» **WORK REQUEST**
When you reach the line containing "Click the localhost" in the entries below, please begin setting down lines exactly, stop only after the last one, and add nothing else.

Collected data entries:
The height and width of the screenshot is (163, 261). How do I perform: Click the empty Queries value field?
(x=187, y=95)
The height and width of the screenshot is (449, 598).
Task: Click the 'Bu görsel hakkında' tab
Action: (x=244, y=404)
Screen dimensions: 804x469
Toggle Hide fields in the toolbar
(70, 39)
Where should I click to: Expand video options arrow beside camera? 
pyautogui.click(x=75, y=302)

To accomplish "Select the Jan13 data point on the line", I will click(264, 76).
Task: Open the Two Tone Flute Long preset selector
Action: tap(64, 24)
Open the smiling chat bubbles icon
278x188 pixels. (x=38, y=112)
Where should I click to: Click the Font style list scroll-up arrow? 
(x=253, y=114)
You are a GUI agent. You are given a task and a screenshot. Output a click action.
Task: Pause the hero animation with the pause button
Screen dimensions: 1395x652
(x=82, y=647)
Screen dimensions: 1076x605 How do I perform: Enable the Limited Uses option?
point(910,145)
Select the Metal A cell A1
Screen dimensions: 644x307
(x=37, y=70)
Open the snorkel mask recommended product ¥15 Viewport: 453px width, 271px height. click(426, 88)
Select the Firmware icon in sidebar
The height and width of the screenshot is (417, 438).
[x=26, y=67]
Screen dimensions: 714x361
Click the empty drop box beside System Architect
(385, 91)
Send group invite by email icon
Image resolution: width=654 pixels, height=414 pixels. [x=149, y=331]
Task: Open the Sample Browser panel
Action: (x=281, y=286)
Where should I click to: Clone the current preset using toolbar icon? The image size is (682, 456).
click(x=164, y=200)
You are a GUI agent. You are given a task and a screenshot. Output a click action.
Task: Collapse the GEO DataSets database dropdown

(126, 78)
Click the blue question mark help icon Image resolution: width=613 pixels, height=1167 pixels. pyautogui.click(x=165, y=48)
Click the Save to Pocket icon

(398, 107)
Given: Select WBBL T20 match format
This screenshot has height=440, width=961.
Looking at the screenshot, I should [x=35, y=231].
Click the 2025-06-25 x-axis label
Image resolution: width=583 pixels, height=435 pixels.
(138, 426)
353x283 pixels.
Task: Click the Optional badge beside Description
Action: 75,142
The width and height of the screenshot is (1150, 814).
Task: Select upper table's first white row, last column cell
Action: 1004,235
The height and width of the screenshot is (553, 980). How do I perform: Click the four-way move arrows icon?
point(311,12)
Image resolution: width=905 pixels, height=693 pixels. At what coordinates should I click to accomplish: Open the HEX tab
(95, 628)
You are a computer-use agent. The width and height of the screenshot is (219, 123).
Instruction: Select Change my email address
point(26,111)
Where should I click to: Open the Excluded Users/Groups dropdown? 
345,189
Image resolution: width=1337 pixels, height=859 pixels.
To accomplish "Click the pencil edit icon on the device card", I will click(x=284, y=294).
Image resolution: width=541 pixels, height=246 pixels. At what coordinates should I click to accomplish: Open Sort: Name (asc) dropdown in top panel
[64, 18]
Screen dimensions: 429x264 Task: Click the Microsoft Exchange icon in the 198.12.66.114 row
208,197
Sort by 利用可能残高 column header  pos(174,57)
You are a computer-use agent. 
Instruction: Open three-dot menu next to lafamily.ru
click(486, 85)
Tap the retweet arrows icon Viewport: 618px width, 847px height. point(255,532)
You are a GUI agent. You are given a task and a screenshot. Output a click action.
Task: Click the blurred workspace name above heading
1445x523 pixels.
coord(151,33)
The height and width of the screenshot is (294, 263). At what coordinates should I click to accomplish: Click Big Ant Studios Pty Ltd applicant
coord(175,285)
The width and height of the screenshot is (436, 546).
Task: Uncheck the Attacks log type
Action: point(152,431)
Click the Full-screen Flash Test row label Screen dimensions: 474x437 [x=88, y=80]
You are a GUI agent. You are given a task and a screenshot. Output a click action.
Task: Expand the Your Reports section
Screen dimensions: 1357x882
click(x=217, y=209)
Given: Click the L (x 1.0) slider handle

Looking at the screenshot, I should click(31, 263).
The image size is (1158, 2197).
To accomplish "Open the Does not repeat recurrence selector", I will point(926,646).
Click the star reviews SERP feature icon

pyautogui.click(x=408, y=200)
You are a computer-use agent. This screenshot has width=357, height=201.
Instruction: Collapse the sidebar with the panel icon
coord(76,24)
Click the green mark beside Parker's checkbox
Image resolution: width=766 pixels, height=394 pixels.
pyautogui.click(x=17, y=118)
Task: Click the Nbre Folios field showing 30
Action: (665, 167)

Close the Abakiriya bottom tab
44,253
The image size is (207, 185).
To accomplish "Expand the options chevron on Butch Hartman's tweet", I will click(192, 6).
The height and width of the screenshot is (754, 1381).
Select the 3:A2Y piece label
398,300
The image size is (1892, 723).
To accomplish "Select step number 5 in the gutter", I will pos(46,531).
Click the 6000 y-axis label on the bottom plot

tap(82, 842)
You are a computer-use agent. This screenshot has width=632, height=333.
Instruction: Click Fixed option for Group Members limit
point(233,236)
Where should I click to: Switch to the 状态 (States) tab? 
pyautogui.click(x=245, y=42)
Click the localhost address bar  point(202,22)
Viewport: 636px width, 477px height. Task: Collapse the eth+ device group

» **ANSWER TO THIS TASK**
Click the localhost address bar  point(202,22)
Viewport: 636px width, 477px height. Task: Collapse the eth+ device group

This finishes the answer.